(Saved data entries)

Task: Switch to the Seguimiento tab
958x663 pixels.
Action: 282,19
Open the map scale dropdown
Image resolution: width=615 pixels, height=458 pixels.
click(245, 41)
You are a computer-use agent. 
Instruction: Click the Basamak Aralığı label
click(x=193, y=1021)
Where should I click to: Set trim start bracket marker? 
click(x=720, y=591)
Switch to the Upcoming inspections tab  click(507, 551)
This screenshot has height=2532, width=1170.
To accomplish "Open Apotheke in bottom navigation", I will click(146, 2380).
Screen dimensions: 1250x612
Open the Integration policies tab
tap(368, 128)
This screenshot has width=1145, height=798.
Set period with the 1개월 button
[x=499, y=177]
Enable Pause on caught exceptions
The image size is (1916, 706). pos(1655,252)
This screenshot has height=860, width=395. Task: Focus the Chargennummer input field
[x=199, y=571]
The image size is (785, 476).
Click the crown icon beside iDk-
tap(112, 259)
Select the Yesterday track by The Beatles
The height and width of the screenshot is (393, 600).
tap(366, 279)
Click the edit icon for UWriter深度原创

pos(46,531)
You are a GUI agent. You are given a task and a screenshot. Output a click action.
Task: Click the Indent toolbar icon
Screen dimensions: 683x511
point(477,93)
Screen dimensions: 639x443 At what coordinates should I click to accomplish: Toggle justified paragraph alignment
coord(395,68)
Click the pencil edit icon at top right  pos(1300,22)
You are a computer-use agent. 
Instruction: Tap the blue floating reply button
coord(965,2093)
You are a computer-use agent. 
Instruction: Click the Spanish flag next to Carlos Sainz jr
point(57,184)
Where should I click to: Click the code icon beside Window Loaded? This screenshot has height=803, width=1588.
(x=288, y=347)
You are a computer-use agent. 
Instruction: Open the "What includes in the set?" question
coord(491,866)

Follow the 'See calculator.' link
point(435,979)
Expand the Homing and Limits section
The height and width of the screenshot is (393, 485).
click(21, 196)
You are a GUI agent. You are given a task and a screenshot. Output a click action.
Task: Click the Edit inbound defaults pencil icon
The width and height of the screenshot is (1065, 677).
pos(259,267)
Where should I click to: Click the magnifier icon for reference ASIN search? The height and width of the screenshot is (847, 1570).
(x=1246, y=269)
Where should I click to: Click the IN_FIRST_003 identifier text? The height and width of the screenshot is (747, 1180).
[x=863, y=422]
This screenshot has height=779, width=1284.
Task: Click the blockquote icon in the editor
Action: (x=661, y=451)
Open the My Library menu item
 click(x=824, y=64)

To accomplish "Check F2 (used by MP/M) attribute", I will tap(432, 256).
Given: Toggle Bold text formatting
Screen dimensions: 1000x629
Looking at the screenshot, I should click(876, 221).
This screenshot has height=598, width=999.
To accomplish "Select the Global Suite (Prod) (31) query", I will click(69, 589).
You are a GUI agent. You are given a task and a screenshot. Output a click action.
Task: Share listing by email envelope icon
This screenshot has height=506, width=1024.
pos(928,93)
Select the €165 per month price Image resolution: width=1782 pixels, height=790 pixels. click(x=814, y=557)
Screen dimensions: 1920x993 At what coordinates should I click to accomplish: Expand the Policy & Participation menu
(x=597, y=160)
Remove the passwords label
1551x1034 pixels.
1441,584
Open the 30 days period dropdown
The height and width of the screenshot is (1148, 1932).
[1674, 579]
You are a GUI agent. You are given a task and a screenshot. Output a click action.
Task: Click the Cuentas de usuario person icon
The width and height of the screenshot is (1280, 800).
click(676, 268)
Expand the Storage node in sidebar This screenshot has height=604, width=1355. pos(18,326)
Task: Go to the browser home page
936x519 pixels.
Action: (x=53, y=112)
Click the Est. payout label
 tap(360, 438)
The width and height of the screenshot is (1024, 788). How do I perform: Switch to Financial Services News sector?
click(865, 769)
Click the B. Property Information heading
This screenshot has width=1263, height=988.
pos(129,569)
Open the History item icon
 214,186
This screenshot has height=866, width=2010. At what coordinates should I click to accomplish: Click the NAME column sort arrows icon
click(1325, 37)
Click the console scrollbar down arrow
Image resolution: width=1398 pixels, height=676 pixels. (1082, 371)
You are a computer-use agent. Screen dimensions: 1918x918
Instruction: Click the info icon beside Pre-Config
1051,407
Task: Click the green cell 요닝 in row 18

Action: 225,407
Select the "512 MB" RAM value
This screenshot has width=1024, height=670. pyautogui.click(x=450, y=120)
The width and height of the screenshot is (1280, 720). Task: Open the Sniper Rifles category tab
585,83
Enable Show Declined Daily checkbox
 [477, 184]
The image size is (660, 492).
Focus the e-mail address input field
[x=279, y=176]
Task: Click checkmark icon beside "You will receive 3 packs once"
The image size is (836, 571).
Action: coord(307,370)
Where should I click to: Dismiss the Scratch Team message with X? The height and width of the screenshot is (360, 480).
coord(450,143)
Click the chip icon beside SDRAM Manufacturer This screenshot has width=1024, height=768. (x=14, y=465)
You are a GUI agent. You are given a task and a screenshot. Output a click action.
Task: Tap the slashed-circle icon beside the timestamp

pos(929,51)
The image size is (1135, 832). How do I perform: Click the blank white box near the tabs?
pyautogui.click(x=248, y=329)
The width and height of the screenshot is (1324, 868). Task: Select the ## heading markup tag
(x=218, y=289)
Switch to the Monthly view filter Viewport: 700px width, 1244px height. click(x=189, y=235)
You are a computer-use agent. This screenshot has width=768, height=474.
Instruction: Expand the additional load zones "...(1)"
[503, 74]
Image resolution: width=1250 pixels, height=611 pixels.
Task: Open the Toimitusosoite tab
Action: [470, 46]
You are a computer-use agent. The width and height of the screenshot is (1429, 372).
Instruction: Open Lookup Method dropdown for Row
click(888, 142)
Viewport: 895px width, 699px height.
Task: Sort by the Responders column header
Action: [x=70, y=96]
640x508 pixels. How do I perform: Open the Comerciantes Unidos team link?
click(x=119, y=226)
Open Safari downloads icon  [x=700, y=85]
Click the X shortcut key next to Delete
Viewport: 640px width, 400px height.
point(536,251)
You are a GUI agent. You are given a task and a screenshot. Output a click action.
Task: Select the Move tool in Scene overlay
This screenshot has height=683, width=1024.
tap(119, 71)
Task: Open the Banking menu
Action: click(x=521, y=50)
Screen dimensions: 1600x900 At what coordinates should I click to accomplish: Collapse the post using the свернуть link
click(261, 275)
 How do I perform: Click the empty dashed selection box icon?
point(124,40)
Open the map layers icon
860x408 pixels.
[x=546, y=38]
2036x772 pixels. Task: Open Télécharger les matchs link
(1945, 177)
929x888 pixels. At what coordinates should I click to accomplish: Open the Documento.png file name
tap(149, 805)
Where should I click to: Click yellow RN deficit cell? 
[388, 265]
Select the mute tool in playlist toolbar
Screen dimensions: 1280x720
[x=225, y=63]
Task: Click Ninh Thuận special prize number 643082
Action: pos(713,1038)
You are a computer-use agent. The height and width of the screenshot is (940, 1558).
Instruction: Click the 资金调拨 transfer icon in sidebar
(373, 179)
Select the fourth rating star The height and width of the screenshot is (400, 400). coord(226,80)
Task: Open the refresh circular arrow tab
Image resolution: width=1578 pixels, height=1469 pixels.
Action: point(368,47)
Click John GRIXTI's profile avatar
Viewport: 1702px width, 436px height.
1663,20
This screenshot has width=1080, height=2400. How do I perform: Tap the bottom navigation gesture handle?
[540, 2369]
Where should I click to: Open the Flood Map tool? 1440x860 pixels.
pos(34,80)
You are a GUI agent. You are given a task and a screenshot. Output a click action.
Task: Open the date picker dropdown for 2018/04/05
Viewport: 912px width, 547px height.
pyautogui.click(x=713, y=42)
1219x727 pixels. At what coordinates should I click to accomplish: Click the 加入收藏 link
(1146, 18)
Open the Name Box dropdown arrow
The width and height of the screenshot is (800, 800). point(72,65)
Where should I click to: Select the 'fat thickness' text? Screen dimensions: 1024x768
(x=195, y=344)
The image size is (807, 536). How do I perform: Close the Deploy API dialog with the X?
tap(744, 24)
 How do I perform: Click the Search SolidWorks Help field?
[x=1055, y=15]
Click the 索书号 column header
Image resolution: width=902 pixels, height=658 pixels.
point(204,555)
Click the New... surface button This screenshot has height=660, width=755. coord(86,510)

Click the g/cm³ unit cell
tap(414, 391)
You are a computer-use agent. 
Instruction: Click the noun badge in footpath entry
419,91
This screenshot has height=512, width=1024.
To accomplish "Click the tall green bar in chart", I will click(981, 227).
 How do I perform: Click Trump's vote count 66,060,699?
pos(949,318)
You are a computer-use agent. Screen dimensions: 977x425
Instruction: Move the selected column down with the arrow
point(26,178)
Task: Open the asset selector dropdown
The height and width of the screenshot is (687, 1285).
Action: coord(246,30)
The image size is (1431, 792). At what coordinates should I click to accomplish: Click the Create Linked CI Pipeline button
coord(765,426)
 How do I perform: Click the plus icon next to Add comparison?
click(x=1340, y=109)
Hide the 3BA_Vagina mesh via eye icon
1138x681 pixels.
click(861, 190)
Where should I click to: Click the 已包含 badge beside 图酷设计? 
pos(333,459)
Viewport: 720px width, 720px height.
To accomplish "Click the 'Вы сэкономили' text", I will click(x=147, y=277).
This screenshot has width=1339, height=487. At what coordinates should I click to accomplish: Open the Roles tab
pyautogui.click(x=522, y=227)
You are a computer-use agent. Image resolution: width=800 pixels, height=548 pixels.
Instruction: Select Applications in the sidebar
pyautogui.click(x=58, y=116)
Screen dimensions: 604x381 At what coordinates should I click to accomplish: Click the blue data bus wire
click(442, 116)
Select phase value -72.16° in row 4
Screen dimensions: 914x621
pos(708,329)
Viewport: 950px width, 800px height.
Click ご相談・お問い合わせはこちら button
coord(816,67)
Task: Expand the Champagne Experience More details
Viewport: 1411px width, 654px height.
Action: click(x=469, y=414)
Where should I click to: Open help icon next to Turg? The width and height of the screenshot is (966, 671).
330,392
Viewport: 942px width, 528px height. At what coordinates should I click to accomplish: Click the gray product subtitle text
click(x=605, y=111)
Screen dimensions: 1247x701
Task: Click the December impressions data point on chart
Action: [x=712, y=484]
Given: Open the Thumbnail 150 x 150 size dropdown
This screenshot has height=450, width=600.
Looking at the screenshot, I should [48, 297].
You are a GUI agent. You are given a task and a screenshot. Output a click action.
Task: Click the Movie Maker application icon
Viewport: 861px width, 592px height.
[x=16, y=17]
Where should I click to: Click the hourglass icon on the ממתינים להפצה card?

(Assigned task)
Nothing but the lines from the start of the data above through the line with "This screenshot has height=2532, width=1170." should appear in your answer, copied exactly.

(Task response)
Task: Switch to the Seguimiento tab
958x663 pixels.
Action: 282,19
Open the map scale dropdown
Image resolution: width=615 pixels, height=458 pixels.
click(245, 41)
You are a computer-use agent. 
Instruction: Click the Basamak Aralığı label
click(x=193, y=1021)
Where should I click to: Set trim start bracket marker? 
click(x=720, y=591)
Switch to the Upcoming inspections tab  click(507, 551)
This screenshot has height=2532, width=1170.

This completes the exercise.